Driving in Malawi was like putting life in Death’s arms and crossing your fingers that She would be in the mood to cradle rather than crush you. In place of lane dividers and speed limits, potholes and animal carcasses marked the roads. Overhead, the heavy rain that bounced off the roof of their van grew louder as Prince turned up the Malawian pop to drown it out. As he skillfully wove through the other vehicles, Maya drafted questions for Solomon’s parents while Aman kept his focus on the invisible lane that lay outstretched before them. An authority abruptly interrupted the broadcast to inform them that judges across the nation were walking out of their courthouses. Higher pay was necessary if the taxpayers wanted to see justice served in this country. Maya and Aman both stared blankly at the seat backs in front of them.
Then, up ahead, Aman spotted a pile-up. As they approached, strewn bodies appeared, large and small, in the trajectory of their speeding van. Aman sucked in a startled breath, and Maya looked up. “Oh god,” she said and glanced nervously at the back of Prince’s head, silently imploring him to slow down. He eased off the gas a few notches and glanced in the rearview mirror. “Can’t stop.”
The students said nothing as they passed the vehicles, of which there were three, and the bodies, of which there were nine—four on the ground and five standing. It was the freshest death Maya had ever seen. As they passed the wreck, she noticed an arm lying several feet away from its owner who was lying face down, her long thin hair plastered to the pavement. Maya closed her eyes.

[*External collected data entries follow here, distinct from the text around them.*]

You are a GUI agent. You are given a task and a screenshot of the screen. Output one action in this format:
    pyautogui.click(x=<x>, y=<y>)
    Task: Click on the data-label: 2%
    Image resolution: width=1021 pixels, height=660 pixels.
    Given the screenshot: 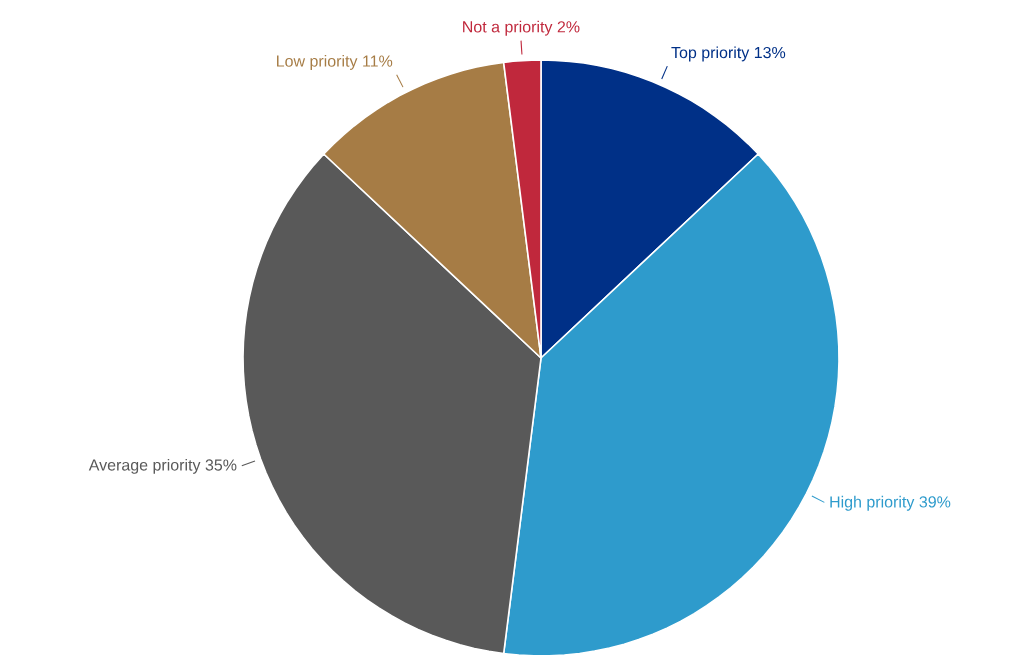 What is the action you would take?
    pyautogui.click(x=568, y=27)
    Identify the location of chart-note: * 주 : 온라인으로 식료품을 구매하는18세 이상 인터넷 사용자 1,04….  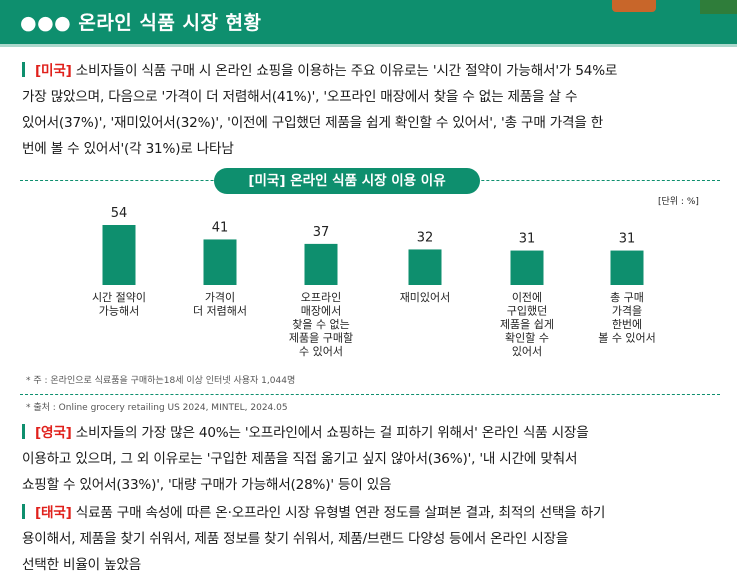
(161, 381).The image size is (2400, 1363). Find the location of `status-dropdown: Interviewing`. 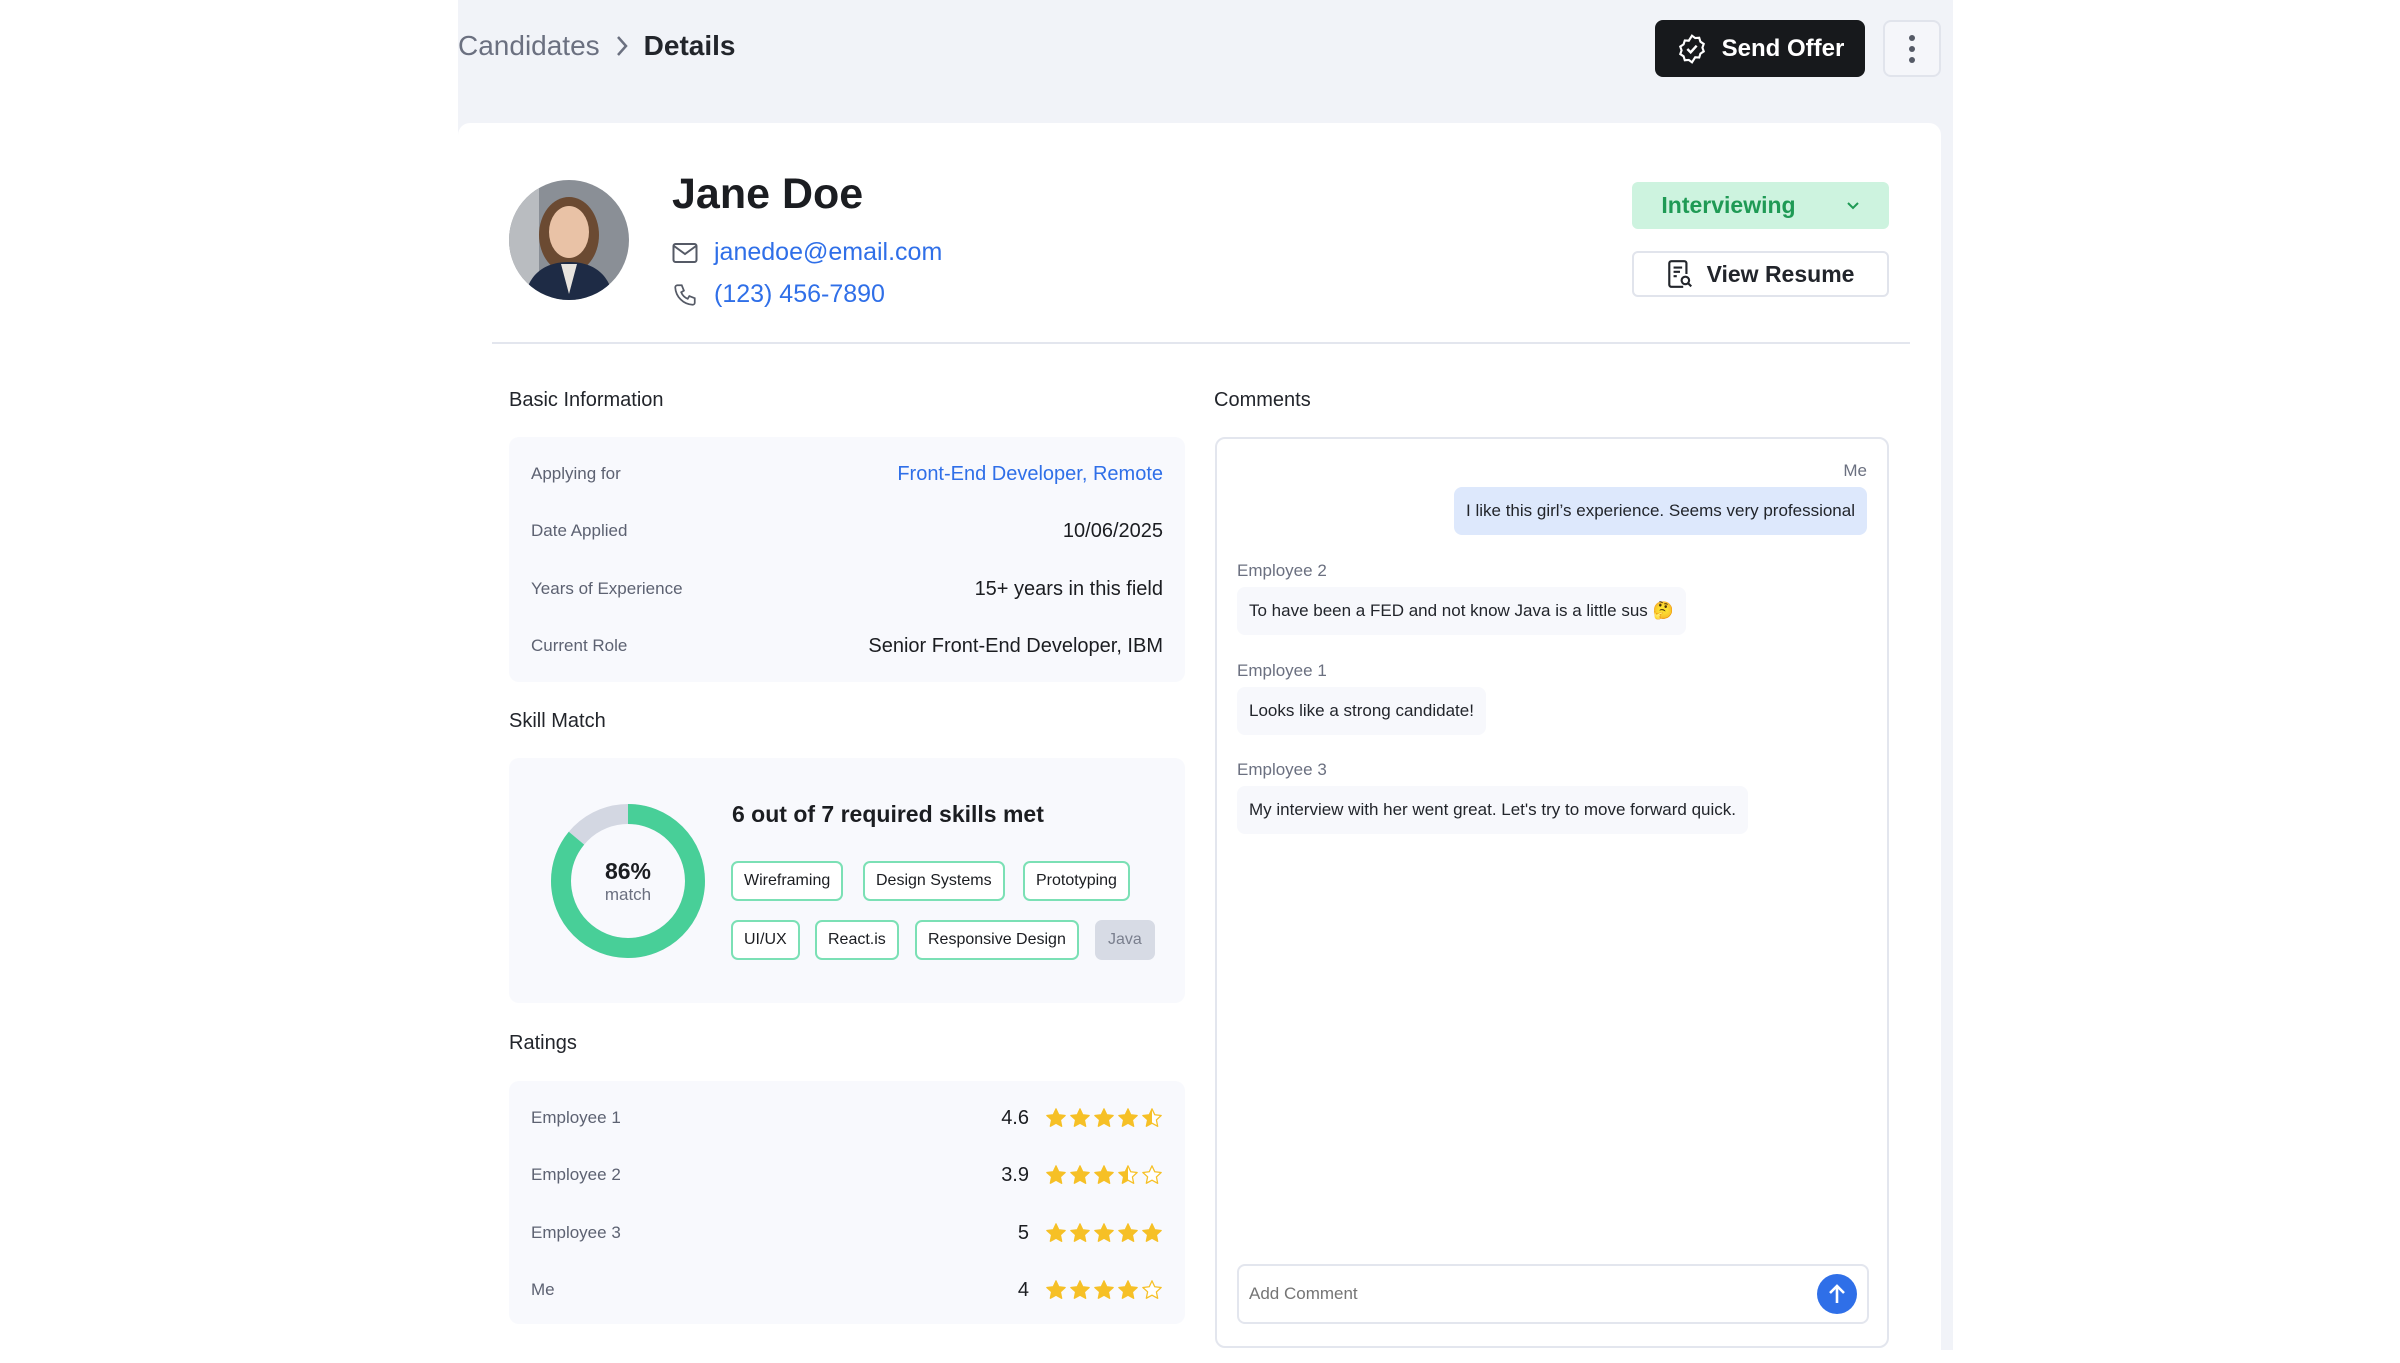

status-dropdown: Interviewing is located at coordinates (1760, 206).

A crack at her window suddenly sounded, and her eyes flew open to meet the twisted face of a child staring back at her. Unblinking, the child squatted beside the armless woman. Then, before Maya knew it, it was all behind her, a fleck in the distance.
By the time Prince turned off the highway, the rains had subsided and the great Malawian sun broke through, hovering low in the sky. “Eesh!” Prince kept repeating as the van stumbled through the sunken hollows lined thick with mud. Upon turning a corner, they spotted a whitewashed building with a black cross painted on its side when the wheels began to spin. Maya, Aman, and Mwembe agreed to jump out and proceeded the rest of the way on foot.